START Provided data

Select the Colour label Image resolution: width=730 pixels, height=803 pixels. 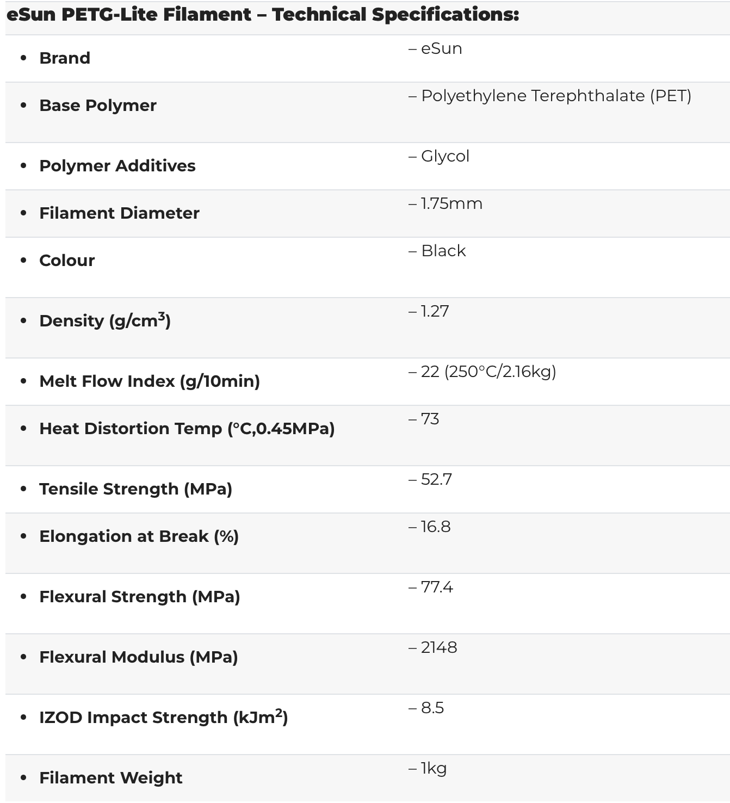click(x=67, y=261)
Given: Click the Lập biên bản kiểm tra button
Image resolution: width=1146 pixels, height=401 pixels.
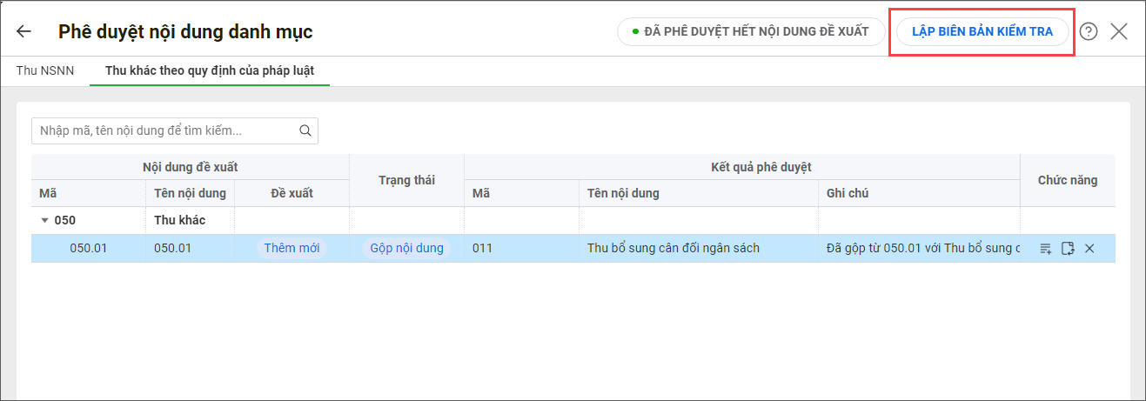Looking at the screenshot, I should click(982, 31).
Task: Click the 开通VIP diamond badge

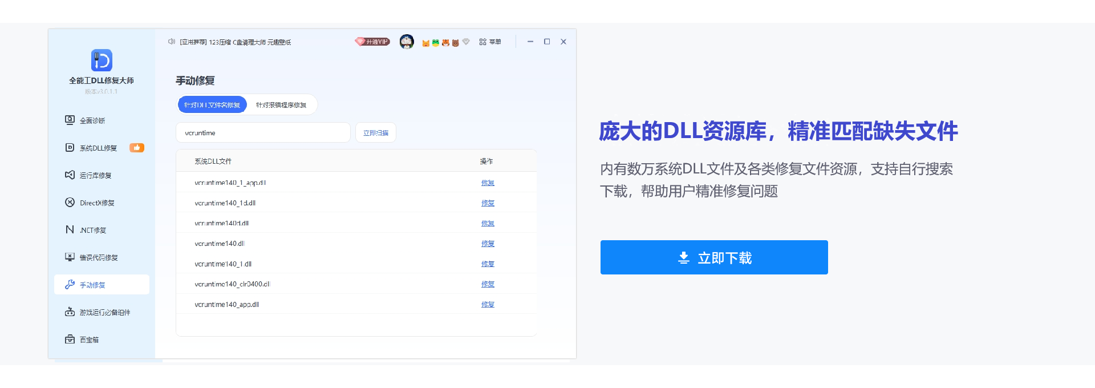Action: point(372,42)
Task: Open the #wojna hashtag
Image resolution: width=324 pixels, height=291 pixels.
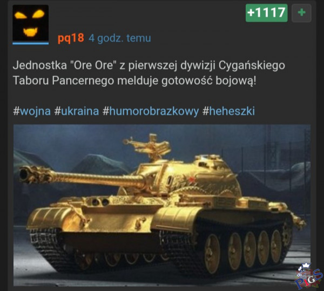Action: [32, 111]
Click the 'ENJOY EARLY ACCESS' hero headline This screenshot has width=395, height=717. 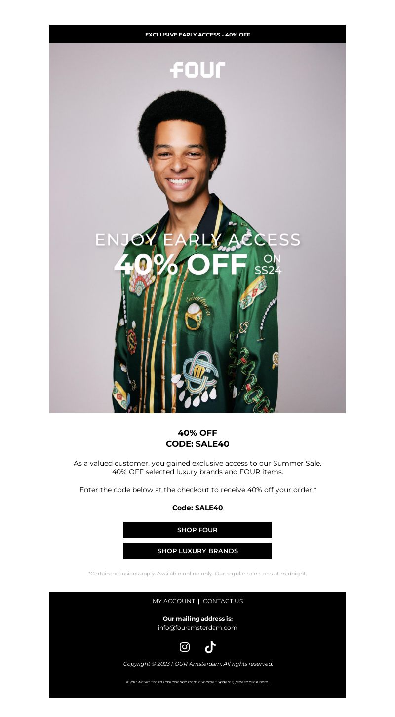(198, 240)
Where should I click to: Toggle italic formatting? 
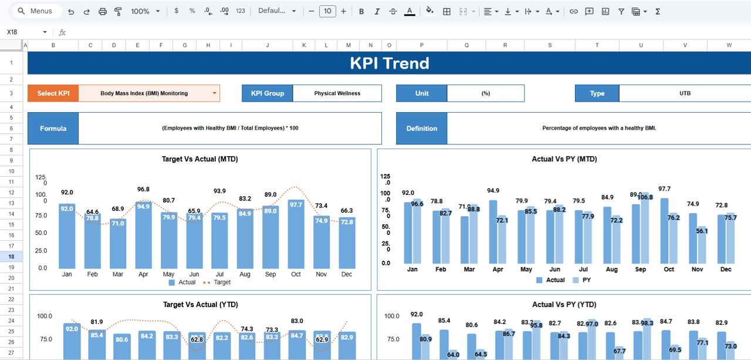377,11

END Provided data

Work instruction: Your answer must be exactly the lines from the one with "Where should I" through the last line of the entries, both included, with no pictures; please add nothing else.

Reply to the task:
Where should I click to: Toggle italic formatting? 
377,11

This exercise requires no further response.